Measuring everything and acting on nothing. I've seen dashboards with 50 metrics on them. Nobody reads them. Pick 3 to 5 metrics that actually matter to your product. Set thresholds. When a threshold is breached, automate a response. Send a Slack alert. Block the deployment. Don't create surveillance theater.
Start Tomorrow
Evals aren't optional infrastructure. They're the difference between "our agent works" and "our agent works reliably." The best teams treat their eval suite the way backend engineers treat their test suite: it runs on every change, it catches regressions before users ever see them, and it gives everyone confidence to ship fast.
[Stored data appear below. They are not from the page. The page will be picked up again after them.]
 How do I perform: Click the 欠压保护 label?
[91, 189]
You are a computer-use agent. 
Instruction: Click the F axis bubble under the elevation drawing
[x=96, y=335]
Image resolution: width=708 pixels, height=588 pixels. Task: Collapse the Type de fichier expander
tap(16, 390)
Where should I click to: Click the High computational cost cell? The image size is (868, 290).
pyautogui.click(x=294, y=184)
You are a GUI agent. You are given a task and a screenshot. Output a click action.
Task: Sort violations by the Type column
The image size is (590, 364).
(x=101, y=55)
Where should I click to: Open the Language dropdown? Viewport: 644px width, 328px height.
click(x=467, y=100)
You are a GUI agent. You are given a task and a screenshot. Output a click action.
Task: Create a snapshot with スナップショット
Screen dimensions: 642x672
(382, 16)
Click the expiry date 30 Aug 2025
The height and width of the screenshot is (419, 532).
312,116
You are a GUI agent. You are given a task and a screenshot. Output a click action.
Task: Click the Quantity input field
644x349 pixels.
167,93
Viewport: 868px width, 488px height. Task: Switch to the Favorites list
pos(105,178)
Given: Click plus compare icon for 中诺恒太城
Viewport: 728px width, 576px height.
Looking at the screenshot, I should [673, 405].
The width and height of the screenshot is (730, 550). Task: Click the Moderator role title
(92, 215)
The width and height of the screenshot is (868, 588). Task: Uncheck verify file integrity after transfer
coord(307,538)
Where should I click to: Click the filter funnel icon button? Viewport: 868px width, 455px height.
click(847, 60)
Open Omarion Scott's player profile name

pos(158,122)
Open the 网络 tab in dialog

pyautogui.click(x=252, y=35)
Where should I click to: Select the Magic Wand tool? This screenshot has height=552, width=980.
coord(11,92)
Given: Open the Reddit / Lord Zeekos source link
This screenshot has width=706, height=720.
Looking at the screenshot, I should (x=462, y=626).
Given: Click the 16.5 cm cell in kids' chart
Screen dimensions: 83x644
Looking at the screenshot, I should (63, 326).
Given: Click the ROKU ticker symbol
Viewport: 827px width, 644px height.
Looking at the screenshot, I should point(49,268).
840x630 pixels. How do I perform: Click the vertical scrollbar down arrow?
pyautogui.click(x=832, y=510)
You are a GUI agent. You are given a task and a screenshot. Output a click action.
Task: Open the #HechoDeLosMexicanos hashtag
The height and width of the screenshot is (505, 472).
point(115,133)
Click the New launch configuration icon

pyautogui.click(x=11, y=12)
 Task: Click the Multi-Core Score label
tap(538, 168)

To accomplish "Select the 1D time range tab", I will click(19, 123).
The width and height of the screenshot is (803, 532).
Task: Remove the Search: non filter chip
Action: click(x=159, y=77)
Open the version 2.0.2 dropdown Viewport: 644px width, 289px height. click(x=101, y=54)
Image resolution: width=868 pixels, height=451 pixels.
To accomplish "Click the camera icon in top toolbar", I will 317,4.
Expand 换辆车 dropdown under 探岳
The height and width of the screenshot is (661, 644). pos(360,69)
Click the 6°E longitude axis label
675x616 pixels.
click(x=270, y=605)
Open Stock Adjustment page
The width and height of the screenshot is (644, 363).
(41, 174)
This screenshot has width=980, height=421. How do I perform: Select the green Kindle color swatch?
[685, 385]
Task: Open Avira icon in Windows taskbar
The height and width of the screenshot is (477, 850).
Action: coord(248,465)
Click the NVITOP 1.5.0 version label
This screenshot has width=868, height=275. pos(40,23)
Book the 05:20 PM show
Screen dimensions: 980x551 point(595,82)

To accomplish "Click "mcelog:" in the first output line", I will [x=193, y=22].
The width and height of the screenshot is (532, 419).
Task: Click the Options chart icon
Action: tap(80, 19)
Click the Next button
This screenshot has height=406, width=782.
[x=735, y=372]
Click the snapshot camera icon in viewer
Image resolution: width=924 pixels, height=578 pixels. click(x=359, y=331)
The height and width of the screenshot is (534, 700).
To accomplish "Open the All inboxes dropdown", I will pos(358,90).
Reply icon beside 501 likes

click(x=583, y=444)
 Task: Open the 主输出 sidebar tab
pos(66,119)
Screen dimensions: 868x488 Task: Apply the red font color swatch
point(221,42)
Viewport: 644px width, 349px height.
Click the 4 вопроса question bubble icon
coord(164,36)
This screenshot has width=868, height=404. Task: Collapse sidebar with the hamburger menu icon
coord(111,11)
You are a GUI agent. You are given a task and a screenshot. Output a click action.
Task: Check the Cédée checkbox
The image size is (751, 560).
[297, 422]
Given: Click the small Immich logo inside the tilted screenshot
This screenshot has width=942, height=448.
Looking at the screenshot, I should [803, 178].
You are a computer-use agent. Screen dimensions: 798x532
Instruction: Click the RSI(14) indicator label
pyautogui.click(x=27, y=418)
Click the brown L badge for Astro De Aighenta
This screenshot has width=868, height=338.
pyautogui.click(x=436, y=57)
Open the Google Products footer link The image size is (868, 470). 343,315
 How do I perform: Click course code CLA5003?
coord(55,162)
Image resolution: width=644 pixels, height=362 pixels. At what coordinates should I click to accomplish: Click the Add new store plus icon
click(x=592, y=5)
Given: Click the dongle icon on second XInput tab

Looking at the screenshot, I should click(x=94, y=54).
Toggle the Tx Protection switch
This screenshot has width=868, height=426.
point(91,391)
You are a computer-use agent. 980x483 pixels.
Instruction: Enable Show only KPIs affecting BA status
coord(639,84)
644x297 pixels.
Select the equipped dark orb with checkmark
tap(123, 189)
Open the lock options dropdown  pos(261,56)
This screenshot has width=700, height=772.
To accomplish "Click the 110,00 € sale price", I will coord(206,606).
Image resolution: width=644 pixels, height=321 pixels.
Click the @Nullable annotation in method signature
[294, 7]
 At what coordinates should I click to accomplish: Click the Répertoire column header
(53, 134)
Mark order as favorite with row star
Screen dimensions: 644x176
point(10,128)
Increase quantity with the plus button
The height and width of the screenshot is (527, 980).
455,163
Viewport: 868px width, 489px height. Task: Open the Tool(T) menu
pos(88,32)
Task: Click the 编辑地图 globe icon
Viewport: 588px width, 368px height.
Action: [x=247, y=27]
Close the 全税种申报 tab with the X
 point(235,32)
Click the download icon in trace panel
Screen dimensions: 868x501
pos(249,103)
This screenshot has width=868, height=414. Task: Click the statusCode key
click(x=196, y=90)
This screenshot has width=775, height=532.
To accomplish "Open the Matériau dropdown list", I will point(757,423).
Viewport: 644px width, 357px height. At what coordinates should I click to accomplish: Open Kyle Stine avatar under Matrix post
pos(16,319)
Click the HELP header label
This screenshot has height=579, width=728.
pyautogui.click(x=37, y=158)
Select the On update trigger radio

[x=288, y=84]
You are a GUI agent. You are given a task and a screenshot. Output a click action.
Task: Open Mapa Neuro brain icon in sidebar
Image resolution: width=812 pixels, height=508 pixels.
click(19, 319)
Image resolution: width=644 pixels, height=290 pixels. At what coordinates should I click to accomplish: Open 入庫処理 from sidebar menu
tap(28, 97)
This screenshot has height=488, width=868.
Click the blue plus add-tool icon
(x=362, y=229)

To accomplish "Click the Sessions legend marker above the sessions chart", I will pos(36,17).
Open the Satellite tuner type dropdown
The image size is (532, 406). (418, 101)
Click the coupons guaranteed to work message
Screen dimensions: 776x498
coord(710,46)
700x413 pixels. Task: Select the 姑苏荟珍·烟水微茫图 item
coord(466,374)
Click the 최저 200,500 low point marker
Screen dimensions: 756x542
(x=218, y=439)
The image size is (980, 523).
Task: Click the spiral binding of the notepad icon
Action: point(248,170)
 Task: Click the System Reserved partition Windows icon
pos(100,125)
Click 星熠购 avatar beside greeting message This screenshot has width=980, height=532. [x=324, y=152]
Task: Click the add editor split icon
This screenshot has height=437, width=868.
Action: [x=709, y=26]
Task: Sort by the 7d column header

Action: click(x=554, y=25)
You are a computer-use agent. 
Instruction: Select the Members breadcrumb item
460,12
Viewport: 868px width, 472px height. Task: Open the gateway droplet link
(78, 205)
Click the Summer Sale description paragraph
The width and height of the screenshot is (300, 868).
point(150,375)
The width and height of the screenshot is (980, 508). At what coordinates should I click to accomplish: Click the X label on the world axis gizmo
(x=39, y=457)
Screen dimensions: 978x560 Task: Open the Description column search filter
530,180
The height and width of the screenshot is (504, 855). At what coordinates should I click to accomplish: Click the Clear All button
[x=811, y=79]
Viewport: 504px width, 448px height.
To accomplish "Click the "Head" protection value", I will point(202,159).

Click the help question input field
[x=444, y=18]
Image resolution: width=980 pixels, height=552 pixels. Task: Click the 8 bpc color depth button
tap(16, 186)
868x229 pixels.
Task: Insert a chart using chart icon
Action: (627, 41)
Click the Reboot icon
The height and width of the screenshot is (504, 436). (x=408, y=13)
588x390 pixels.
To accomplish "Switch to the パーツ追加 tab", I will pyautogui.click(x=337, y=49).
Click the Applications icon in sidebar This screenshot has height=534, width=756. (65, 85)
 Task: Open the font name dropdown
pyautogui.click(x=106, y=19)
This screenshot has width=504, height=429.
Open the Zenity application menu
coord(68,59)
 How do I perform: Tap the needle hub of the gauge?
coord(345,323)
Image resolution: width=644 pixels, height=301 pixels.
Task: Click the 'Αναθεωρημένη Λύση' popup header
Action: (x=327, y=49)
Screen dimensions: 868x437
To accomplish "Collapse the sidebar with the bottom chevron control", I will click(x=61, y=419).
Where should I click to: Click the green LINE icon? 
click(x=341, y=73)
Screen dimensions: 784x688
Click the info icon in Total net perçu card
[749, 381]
Here's what I'd do if I were starting from scratch tomorrow: write 20 test cases for the core tasks your agent should handle. Pick whichever framework feels least tedious for your setup. Run the eval suite locally first, verify it works, then integrate it into CI/CD. Everything else is iteration.
Good evals require good context, by the way. If your memory layer is serving up stale or irrelevant context, your eval metrics will catch that hard. That's a feature, not a bug. If you're new to eval terminology, the AI glossary covers the foundational concepts. Ship.